- Work instruction
Your answer should consist of each line below that includes the word "header".

Stored dataset items
++++++++++
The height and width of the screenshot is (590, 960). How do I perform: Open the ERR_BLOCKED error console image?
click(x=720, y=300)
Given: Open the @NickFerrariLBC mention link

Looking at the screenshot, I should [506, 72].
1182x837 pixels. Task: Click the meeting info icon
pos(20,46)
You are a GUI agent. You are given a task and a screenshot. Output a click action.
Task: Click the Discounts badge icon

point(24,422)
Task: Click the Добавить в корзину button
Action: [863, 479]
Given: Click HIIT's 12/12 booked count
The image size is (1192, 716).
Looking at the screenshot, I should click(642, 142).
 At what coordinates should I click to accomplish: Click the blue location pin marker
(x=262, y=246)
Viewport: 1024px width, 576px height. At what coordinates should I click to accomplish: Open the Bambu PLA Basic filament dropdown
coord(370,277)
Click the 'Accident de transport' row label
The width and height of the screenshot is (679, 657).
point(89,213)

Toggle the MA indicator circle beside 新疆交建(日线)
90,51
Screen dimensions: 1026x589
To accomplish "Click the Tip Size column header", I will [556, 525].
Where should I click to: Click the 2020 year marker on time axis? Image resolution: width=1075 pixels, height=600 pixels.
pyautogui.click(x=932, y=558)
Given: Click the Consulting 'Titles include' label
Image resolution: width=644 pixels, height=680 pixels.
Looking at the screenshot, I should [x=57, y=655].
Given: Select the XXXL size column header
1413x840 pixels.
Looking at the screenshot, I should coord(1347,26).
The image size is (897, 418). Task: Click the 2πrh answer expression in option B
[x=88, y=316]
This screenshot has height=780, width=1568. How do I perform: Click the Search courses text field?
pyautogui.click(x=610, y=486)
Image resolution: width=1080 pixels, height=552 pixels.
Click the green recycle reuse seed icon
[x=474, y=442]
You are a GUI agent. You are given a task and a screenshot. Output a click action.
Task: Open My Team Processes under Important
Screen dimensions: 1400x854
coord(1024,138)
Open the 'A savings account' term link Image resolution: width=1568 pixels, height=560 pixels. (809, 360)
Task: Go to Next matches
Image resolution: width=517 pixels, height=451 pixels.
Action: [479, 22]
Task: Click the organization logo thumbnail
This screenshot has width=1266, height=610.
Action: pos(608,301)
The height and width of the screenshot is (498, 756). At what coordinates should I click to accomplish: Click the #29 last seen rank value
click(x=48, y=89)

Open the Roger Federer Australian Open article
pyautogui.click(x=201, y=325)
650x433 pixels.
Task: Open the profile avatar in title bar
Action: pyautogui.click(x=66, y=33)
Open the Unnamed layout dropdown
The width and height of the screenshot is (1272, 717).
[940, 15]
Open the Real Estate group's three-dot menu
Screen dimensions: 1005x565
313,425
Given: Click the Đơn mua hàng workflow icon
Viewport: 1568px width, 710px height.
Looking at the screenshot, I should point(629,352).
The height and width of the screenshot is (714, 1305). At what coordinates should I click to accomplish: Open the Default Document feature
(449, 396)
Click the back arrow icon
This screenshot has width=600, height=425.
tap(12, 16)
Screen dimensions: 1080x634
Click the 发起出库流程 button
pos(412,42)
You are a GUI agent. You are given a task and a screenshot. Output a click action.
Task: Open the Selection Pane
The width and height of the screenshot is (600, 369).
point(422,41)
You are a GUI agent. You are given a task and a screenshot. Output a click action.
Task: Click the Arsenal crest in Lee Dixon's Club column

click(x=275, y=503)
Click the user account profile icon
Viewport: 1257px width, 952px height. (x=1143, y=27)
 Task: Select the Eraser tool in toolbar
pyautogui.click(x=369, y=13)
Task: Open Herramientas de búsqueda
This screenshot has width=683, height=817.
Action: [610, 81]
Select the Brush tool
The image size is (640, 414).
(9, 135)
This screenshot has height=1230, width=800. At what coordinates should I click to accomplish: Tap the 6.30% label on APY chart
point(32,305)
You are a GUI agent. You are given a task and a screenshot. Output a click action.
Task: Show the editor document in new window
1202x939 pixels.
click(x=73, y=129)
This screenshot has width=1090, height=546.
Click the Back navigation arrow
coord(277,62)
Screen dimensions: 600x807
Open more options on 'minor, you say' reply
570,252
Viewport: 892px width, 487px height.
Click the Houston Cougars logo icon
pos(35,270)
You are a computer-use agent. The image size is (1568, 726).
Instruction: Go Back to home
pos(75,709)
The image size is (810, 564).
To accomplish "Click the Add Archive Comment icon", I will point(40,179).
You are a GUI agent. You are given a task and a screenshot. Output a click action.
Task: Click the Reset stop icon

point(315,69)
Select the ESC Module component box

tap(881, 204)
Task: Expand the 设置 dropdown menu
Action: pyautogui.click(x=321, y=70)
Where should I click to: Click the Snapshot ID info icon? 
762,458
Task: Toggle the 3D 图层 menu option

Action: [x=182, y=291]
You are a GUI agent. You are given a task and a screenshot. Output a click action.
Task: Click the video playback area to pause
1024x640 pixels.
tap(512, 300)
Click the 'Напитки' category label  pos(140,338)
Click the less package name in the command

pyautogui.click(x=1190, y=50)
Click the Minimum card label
++++++++++
- Reply to the task
To accomplish "Click the Tip Size column header", I will [556, 525].
Given: Select the XXXL size column header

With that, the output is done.